======== Статья ========

Они собирались, как-то договаривались — например, что вот, хотим, как там, но ещё лучше. Проекта не было ни на бумаге, ни на чём — он ваялся буквально на земле, на песке, на каких-то бумажках и почеркушках.

Иногда договаривались, но так как каждый думал о своём, то начинали строить, иногда даже завершали, потом разбирали, потому что он не нравился, и делали заново.

Татьяна: А откуда это можно почерпнуть, что такое было?

А. Н.: Это было в исторических записках. На самом деле по Северу очень мало сохранилось бумаг. Они сохранились, в основном, с XIX века, когда стали всё расписывать — что, на какой ремонт. А по Северу — мало того, что у нас Архангельск захватывала и Антанта, и архивы все горели

[От редакции. Cпорный вопрос. Как раз именно архивные документы по Архангельской губернии сохранились достаточно хорошо, в большом количестве и с достаточно подробным описанием храмов, особенно, если они располагались в монастырских вотчинах.]

Дело в том, что даже сохранившиеся писцовые книги XVII века (всего пара) — в них, в основном, ходили казаки и описывали количество мужского населения — потому что это солдаты, налоги. С женщин ничего не брали, и их не считали. И вскользь просто — о погосте таком-то, церковь такая-то.

Даже описания — сколько глав, или какая она по своей конструкции, стали появляться достаточно поздно. Поэтому иногда мы знаем, что она вот была в XVII или даже в XVI веке. Пишут, что построена в честь такого-то на месте сгоревшей ранее или разобранной по ветхости такой-то церкви. То есть она могла быть другой. Она так называлась, а какая она — та, которая сейчас перед нами стоит, или нет — мы не знаем.

Тут уже для дерева в основном — это натурные исследования. Можно, конечно, установить дендрохронологическим анализом по спилу древесины, где оно приблизительно росло и когда было срублено. Если вы дока в этом — то вы и так это определите, понятно, что не до года.

Определить можно по школе, по плотницкому топору. Иногда на одном храме стояло два плотника, у них были подмастерья. И по одной стене шёл один плотник, по другой — другой. И они абсолютно разные. Не просто рубил по-другому, а у него подход совершенно другой.

Дело в том, что даже по писцовым книгам храмы сложно определить, почему даже в XIX веке. Потому что, когда это поновление пошло, по благолепию церквей, по Никоновской реформе, их обшивали тёсом, то почему я говорю, что деревянное зодчество закончилось всё? Оно закончилось как духовно, так и чисто профессионально. Это уже другое время.

Во-первых, Никон запретил шатры, что на Cевере, разумеется, одна из основных конструкций. Напрямую это не было, конечно, запрещено, но все мы, как всегда, перестараемся и делаем… Изначально все эти храмы старообрядческие, по времени просто это до никоновской реформы — XVI-XVII век. И традиции на Севере очень были устойчивые, и даже в XIX веке старались где-то ещё рубить всё равно так, как они знали и умели.

========

[Задания]
a) Ответьте на вопросы по статье о деревянных храмах Севера:
(i) С какого века, по словам А. Н., в основном сохранились бумаги по Северу?
(ii) Что описывали казаки в писцовых книгах XVII века?
(iii) Какую из основных северных конструкций запретил Никон?
b) Продолжите статью о деревянном зодчестве Севера после её последнего предложения.

======== Данные ========

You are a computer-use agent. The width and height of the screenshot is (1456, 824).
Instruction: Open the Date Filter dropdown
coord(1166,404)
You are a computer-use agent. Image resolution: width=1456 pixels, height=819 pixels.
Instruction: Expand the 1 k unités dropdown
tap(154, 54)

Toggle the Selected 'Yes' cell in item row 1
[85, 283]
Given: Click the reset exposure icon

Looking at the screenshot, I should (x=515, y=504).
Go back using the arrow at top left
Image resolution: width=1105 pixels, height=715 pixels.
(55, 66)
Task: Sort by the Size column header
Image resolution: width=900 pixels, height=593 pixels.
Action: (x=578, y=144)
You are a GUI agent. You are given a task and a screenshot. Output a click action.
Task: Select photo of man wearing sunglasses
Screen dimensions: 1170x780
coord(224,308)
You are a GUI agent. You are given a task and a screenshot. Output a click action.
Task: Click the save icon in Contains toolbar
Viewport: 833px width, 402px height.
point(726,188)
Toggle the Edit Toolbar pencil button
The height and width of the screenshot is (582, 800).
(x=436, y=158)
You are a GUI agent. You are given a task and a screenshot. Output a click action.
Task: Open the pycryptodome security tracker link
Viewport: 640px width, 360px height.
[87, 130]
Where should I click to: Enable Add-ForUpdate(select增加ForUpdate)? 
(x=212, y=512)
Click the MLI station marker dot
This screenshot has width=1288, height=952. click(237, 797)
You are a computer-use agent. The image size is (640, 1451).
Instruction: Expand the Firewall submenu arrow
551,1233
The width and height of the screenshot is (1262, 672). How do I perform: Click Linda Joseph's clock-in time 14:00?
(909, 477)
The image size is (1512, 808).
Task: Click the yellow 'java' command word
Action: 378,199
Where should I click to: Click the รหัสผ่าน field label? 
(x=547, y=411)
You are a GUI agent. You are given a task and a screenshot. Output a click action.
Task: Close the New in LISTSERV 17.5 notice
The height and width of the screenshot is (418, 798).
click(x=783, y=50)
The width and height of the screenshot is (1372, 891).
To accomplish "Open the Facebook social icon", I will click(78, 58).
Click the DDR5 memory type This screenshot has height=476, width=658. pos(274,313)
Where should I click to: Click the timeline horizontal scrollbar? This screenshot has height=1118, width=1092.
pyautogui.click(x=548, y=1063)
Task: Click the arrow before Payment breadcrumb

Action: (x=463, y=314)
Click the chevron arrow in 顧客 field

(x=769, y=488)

========

[Ответы к заданиям]
a)
(i) С XIX века.
(ii) Количество мужского населения.
(iii) Шатры.

b)
Храм на Севере был культовым центром не просто по религии, а по своему духу. Он совмещал в себе несколько функций сразу. Ясно, что первая — это, кончено, религиозная. Но к чисто религиозной относились только алтарь и храм.

Трапезная — она как называется, так она и была предназначена. Она всегда отделялась от храма стеной с дверным проёмом, могли быть слуховые проёмы. В трапезной, как правило, был свой небольшой иконостас, потому что трапезная, обычно, делалась тёплая. А храмы практически до XVIII века делались только холодные.

Татьяна: как же зимой-то?

А. Н.: Разумеется, в храмах не раздевались. Было почти как на улице, только без ветра. Полы были в один настил, скорее всего были щели, если полы усыхали. Стояли в валенках. Но, в основном, ветра не было, если только какая-то тяга была с пола в шатёр.

Света тоже не было, потому что окон-то почти не было. Зимой полярная ночь, там свет вообще не появляется. Первые окна были волоковые, как правило для проветривания, света они тоже не давали. В храме или трапезной могло быть всего одно красное косящатое окно, как мы их сейчас видим. И то оно или слюдой заделывалось, либо бычьим пузырём, как говорят.

Бывало даже в большое красное окно на зиму вставляли ещё деревянную ставню, потому что такого стекла полметра на полметра даже не найти было. Вставляли деревянный щит, в котором было вырезано ещё одно окошко 10×10 см. Оно служило для проветривания, либо для вот такого небольшого светового проёма. Летом это, конечно, всё снималось — круглые сутки день, светло.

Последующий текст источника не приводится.